Technical Consulting:

brutetech.com: These domains are set aside for my consulting business. Brute fits well. I'm .. well, I'm a big guy. I scare people off when I enter a room. Children find it fascinating to challenge me and see if they can pick on the big dumb guy. I'm somewhat of a brute too - I'm blunt, large, scary, I have myself one mean glare, and I don't mind a punch to the head when push comes to shove. At the same time I'm smart, verbose, friendly, like the ladies, and I imagine I'm quite an odd scene when I see a kitten I want to cuddle. So the name works, and it makes fun of myself a bit too.

brutemethod.com: This is the software wing of Brute Technologies where I will be publishing software releases, doing issue tracking, hosting software related mailing lists, etc..

madmanguides.com: I will be releasing guides here based on a new documentation system I am developing which will compile documents dynamically by situating chapters and sections based on their prerequisite relationships with other sections. It's probably too complicated for me and won't work well with the english style of writing. But would work well, I hope, for technical documentation.


tekkake.com: Yes, haha, it's a play on words that is a bit digusting. The motto is "A refreshing splash of technology news". This has yet to go anywhere, however I imagine just like myself it will be incredibly opinionated. I will be hated by the general populous and my google adsense account will skyrocket. Right?

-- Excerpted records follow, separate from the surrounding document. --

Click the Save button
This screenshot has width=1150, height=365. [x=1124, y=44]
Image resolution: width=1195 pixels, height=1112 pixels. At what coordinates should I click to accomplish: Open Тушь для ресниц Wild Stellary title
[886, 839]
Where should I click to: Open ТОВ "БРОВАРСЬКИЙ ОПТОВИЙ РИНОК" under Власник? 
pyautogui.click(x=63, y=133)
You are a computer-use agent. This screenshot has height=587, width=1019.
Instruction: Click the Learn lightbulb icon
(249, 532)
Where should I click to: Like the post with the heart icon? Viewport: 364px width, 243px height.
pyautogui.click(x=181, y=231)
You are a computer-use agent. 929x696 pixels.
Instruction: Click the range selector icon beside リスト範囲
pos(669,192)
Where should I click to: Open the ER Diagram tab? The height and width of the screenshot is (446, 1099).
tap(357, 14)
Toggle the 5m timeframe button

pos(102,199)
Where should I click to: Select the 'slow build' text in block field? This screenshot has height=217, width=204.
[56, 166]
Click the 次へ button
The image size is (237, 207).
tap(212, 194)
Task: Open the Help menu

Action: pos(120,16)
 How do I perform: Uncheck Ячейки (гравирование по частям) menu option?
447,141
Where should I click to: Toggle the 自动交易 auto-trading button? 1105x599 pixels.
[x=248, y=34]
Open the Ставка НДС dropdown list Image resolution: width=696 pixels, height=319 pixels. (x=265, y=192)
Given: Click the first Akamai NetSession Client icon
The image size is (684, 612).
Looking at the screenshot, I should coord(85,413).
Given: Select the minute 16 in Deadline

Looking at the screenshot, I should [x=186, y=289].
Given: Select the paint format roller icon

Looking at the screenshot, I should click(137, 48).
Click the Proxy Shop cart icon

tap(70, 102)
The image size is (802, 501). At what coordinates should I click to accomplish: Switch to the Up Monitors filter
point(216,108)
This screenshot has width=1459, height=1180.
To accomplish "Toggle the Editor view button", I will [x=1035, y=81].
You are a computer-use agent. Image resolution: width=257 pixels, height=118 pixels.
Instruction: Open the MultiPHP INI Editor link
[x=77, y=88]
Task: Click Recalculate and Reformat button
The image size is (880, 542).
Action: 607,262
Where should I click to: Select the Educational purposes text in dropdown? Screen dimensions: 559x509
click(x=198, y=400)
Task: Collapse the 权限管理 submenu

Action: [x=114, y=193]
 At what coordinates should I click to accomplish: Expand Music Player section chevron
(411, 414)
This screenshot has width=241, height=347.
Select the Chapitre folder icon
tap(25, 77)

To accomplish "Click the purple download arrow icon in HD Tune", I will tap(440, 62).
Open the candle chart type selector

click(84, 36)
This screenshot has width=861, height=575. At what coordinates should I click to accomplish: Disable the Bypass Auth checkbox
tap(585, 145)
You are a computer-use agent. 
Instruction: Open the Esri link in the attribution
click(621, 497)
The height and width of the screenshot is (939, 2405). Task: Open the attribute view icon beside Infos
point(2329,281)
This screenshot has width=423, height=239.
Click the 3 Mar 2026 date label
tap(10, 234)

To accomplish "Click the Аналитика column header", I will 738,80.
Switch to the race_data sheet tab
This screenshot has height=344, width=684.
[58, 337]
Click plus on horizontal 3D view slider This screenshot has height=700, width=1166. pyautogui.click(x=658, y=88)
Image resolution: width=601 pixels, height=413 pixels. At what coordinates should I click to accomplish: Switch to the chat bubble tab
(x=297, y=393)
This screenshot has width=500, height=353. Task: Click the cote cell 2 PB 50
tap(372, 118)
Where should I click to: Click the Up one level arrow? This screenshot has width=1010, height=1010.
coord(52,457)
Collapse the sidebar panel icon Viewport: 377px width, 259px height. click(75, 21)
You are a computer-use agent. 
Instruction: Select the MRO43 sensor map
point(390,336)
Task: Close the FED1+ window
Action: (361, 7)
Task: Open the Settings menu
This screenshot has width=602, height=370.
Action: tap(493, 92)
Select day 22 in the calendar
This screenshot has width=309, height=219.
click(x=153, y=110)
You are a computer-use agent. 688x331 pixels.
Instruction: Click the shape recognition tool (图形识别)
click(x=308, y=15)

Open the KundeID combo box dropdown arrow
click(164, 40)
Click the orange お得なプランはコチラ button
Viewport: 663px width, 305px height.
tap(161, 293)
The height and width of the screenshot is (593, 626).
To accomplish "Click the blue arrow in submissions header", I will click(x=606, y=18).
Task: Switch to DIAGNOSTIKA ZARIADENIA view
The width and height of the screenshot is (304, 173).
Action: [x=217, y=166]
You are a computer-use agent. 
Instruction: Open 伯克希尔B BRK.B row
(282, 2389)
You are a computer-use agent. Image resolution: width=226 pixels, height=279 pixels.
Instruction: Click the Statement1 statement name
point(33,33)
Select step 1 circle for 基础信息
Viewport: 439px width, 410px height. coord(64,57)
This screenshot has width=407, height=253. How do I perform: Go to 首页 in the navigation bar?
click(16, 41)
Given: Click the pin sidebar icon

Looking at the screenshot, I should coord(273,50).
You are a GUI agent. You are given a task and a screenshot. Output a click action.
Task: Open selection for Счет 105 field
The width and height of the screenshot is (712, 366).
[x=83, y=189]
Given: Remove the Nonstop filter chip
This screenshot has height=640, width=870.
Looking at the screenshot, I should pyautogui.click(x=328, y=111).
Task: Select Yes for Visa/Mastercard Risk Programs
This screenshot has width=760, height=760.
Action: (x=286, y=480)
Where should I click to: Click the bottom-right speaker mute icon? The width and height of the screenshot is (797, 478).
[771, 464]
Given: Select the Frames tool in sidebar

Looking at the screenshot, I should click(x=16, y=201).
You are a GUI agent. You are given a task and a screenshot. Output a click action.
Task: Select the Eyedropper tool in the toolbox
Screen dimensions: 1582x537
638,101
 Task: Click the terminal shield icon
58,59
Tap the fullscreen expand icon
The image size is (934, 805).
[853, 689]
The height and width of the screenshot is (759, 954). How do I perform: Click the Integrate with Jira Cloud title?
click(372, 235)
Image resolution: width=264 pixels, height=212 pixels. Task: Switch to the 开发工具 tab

Potential Candidates for my own consulting company:
This list is a bit awesome, stand back.
  • cerritec.com
  • cerritus.com
  • djinntec.com - I totally dig djinn, but not many people do. Especially Ifrit.
  • fluxtec.com - Sigh, I didn't realize flux also referred to some very gross bodily issues.
  • geekmoto.com - I'm not sure why I regerested this/
  • hackmeco.com - Hackme Co. (haha, like Acme Co., it's funny.)
  • hack-mode.com - To be in the zone, however it points out how detached I am usually.
  • haxortech.com - Yes, it's lame.
  • hexterra.com
  • luckyhex.com
  • luckyhex.org
Other projects that aren't worth mentioning until something real happens with them:
  • hexcache.com
  • hexdigest.com
I hope you enjoyed a good laugh at my expense, if you're interested in any of the domains I'm not using please let me know and I will transfer them to you if you have a Gandi ID.